Abstract The timing of continental collision between Arabia and Eurasia is a highly controversial issue, on which new constraints are here provided from the Amiran Basin (Zagros Mountains, Iran). Upper Cretaceous carbonate ramps grown along the Arabian northern margin are overlain by the siliciclastic deep-water Amiran and shallow-water Kashkan Formations, dated biostratigraphically as 64–60 Ma (Paleocene) and 56–52 Ma (earliest Eocene), respectively. Abundant ophioliticlastics, detrital Cr-spinel geochemistry, and detrital zircons with positive εHf(t) values dated as 110–80 Ma, 180–160 Ma, and 260–200 Ma indicate that the Amiran Formation was derived from the obducted Kermanshah ophiolite and Sanandaj-Sirjan zone.
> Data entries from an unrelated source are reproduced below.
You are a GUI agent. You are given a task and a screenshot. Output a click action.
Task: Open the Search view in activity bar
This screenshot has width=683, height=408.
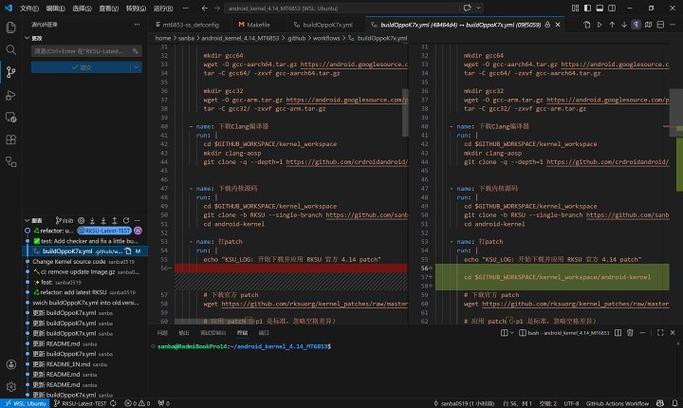coord(11,50)
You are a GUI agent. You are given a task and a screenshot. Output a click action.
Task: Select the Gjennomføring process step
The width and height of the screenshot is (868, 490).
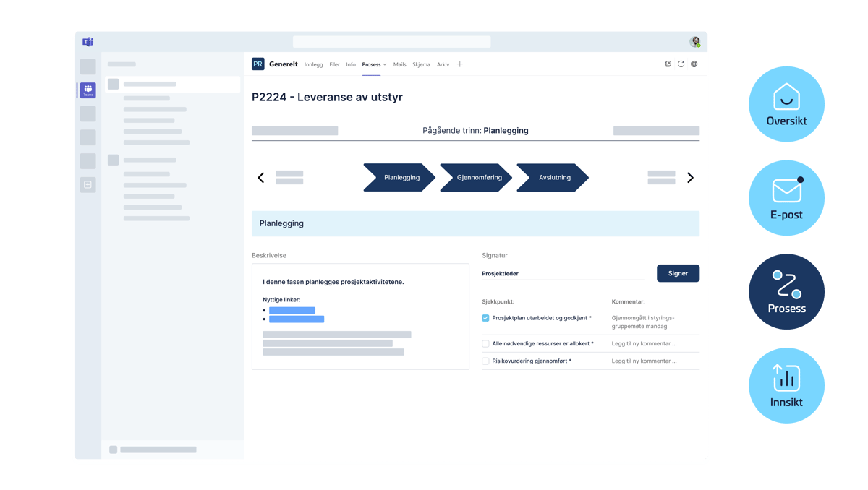(x=478, y=178)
Besides sharing similar composition and zircon-age spectra, the overlying Kashkan Formation contains recycled detritus and one new zircon-age component with negative εHf(t) values dated as 250–200 Ma, suggesting supply from additional sources in Central Iran. The Amiran Formation thus indicates that the Kermanshah ophiolite, obducted in the Late Cretaceous, was subaerially exposed to erosion in the Paleocene. The Kashkan Formation testifies to the establishment of a new fluvial system, sourced from Central Iran and flowing across the Zagros suture zone. This implies that continental collision between Arabia and Eurasia took place before the beginning of the Eocene (56 Ma) in the Lorestan region (Iran).